Pebble Rebel is a strategy game for two players. Each player has different goals and different ways of playing, but still get in each other’s way.
» Thanks to Pete Figtree for coming up with the title!
» Original art source: Memo Angeles, Black Rhino Illustration and ensiferum
You need four sets of colored stones, fifteen stones in each set. Keep these stones in a bag or bowl nearby. The game board is a 6×6 grid. Arrange twelve stones on the board as shown below.
Two players take turns. One player is called Pebble. The other player is called Rebel. Pebble takes the first turn.
On her turn, she may move a stone on the board in straight horizontal or vertical lines as many times as she wishes to until the stone reaches its final destination. She may not pass through any occupied spaces along the way. Diagonal movement is also not allowed.
In the example above, Pebble moves the black stone down, then left. She is trying to build a line of black stones along the bottom of the board.
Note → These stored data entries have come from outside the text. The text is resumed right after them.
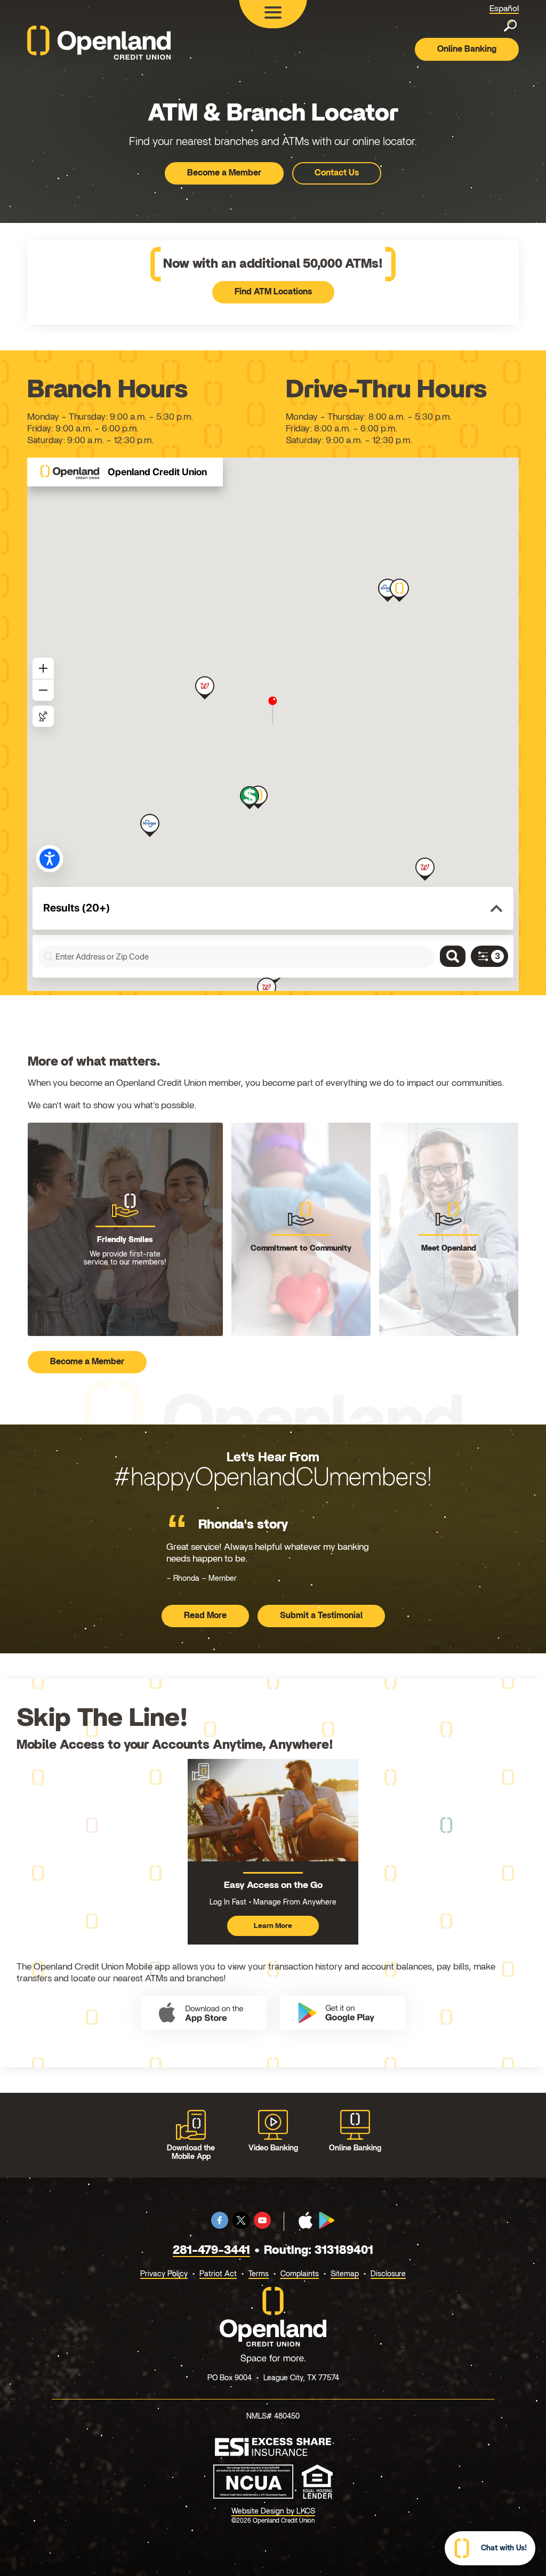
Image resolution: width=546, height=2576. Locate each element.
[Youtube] (262, 2226)
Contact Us (337, 173)
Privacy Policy (164, 2274)
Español (504, 8)
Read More (216, 1617)
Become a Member (224, 173)
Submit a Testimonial (321, 1615)
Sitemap (345, 2274)
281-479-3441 (211, 2250)
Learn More (277, 1928)
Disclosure (388, 2274)
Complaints (299, 2274)
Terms (258, 2274)
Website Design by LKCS (273, 2511)
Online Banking (466, 49)
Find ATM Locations (273, 291)
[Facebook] (219, 2226)
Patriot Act (218, 2274)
On his turn, he randomly draws a number of stones equal to the number of moves Pebble took. Then he places those stones on any unoccupied square.
In the example above, Rebel draws two stones because Pebble moved a stone twice. He then places those stones on the board. He chooses these spaces in particular to block Pebble’s efforts.
If Pebble gets four stones of the same color in a row, horizontally or vertically, she wins. (Diagonal four-in-a-row does not count.)
If Rebel fills up the whole board, he wins.
The above example shows how Pebble or Rebel could win.
In the example on the left, Pebble succeeded in creating a four-in-a-row, thus winning the game.
In the example on the right, Rebel successfully filled up the board before Pebble could get four-in-a-row, thus winning the game.
Pebble’s play style suits fans of puzzle games with randomized elements, like Tetris or Bejeweled, but against a much more clever computer. Pebble has to be sneaky, arranging a four-in-a-row using as few moves as possible.
Playing Rebel is great for button-mashers, “take that” players, and those who just choose tactics on a whim. Still, Rebel must be wary of placing stones where they might easily be used by Pebble.
Before the board fills up, there will probably be an obvious “checkmate” situation, in which it is clear Pebble cannot create four-in-a-row.